:: Available data

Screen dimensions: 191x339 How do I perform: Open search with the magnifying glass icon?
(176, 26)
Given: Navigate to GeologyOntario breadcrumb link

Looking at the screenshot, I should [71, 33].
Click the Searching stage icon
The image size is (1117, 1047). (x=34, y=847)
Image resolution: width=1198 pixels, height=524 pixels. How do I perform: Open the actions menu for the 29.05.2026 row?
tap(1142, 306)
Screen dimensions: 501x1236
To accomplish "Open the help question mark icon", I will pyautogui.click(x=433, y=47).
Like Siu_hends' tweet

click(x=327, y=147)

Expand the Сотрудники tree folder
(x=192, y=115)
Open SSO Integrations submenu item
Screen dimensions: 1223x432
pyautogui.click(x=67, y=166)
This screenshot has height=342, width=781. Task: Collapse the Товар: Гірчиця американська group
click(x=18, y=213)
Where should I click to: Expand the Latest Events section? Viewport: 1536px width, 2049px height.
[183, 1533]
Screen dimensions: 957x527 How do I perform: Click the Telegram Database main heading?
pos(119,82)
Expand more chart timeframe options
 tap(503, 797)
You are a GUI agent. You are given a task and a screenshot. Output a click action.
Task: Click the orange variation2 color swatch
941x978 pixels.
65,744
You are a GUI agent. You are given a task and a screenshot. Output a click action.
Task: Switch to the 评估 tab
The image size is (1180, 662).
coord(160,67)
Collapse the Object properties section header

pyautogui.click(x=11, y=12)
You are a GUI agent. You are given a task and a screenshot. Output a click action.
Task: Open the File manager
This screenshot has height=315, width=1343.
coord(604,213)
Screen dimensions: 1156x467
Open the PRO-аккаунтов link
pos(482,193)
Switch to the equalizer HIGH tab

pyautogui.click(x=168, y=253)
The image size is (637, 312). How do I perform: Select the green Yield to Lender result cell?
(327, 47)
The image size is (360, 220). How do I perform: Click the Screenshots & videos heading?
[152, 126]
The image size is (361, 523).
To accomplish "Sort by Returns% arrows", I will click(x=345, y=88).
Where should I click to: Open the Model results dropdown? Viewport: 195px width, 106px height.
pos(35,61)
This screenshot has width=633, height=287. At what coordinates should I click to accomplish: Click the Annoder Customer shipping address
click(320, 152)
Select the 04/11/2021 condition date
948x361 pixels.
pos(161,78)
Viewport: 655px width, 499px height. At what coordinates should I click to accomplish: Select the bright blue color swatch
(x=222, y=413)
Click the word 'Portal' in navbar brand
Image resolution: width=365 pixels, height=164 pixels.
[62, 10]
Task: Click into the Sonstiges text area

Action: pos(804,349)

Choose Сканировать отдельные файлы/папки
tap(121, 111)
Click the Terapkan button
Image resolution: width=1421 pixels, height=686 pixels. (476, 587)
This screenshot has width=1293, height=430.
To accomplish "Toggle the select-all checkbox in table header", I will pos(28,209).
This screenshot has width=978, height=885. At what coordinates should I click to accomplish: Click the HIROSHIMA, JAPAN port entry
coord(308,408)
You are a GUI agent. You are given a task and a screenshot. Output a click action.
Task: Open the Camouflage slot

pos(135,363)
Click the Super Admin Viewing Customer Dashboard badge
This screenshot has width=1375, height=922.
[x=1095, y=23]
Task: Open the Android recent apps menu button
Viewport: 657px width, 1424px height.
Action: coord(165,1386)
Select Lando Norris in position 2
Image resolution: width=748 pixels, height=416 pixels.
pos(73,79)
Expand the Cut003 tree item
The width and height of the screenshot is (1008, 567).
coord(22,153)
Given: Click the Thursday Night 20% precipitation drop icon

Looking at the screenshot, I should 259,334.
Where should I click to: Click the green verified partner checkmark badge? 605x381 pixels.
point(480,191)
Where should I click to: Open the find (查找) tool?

::::

**What to do**:
What this exercise asks for is an exact copy of all the records.

**Expected output**:
Screen dimensions: 191x339 How do I perform: Open search with the magnifying glass icon?
(176, 26)
Given: Navigate to GeologyOntario breadcrumb link

Looking at the screenshot, I should [71, 33].
Click the Searching stage icon
The image size is (1117, 1047). (x=34, y=847)
Image resolution: width=1198 pixels, height=524 pixels. How do I perform: Open the actions menu for the 29.05.2026 row?
tap(1142, 306)
Screen dimensions: 501x1236
To accomplish "Open the help question mark icon", I will pyautogui.click(x=433, y=47).
Like Siu_hends' tweet

click(x=327, y=147)

Expand the Сотрудники tree folder
(x=192, y=115)
Open SSO Integrations submenu item
Screen dimensions: 1223x432
pyautogui.click(x=67, y=166)
This screenshot has height=342, width=781. Task: Collapse the Товар: Гірчиця американська group
click(x=18, y=213)
Where should I click to: Expand the Latest Events section? Viewport: 1536px width, 2049px height.
[183, 1533]
Screen dimensions: 957x527 How do I perform: Click the Telegram Database main heading?
pos(119,82)
Expand more chart timeframe options
 tap(503, 797)
You are a GUI agent. You are given a task and a screenshot. Output a click action.
Task: Click the orange variation2 color swatch
941x978 pixels.
65,744
You are a GUI agent. You are given a task and a screenshot. Output a click action.
Task: Switch to the 评估 tab
The image size is (1180, 662).
coord(160,67)
Collapse the Object properties section header

pyautogui.click(x=11, y=12)
You are a GUI agent. You are given a task and a screenshot. Output a click action.
Task: Open the File manager
This screenshot has height=315, width=1343.
coord(604,213)
Screen dimensions: 1156x467
Open the PRO-аккаунтов link
pos(482,193)
Switch to the equalizer HIGH tab

pyautogui.click(x=168, y=253)
The image size is (637, 312). How do I perform: Select the green Yield to Lender result cell?
(327, 47)
The image size is (360, 220). How do I perform: Click the Screenshots & videos heading?
[152, 126]
The image size is (361, 523).
To accomplish "Sort by Returns% arrows", I will click(x=345, y=88).
Where should I click to: Open the Model results dropdown? Viewport: 195px width, 106px height.
pos(35,61)
This screenshot has width=633, height=287. At what coordinates should I click to accomplish: Click the Annoder Customer shipping address
click(320, 152)
Select the 04/11/2021 condition date
948x361 pixels.
pos(161,78)
Viewport: 655px width, 499px height. At what coordinates should I click to accomplish: Select the bright blue color swatch
(x=222, y=413)
Click the word 'Portal' in navbar brand
Image resolution: width=365 pixels, height=164 pixels.
[62, 10]
Task: Click into the Sonstiges text area

Action: pos(804,349)

Choose Сканировать отдельные файлы/папки
tap(121, 111)
Click the Terapkan button
Image resolution: width=1421 pixels, height=686 pixels. (476, 587)
This screenshot has width=1293, height=430.
To accomplish "Toggle the select-all checkbox in table header", I will pos(28,209).
This screenshot has width=978, height=885. At what coordinates should I click to accomplish: Click the HIROSHIMA, JAPAN port entry
coord(308,408)
You are a GUI agent. You are given a task and a screenshot. Output a click action.
Task: Open the Camouflage slot

pos(135,363)
Click the Super Admin Viewing Customer Dashboard badge
This screenshot has width=1375, height=922.
[x=1095, y=23]
Task: Open the Android recent apps menu button
Viewport: 657px width, 1424px height.
Action: coord(165,1386)
Select Lando Norris in position 2
Image resolution: width=748 pixels, height=416 pixels.
pos(73,79)
Expand the Cut003 tree item
The width and height of the screenshot is (1008, 567).
coord(22,153)
Given: Click the Thursday Night 20% precipitation drop icon

Looking at the screenshot, I should 259,334.
Where should I click to: Click the green verified partner checkmark badge? 605x381 pixels.
point(480,191)
Where should I click to: Open the find (查找) tool?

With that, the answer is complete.